Copy out each line of the data below, word for word.

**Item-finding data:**
-*-*-

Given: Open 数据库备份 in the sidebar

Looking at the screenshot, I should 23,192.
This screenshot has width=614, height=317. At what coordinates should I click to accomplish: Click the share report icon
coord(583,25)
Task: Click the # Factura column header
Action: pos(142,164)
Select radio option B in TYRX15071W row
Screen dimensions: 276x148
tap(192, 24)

-*-*-

**Solution to the exercise:**
Given: Open 数据库备份 in the sidebar

Looking at the screenshot, I should 23,192.
This screenshot has width=614, height=317. At what coordinates should I click to accomplish: Click the share report icon
coord(583,25)
Task: Click the # Factura column header
Action: pos(142,164)
Select radio option B in TYRX15071W row
Screen dimensions: 276x148
tap(192, 24)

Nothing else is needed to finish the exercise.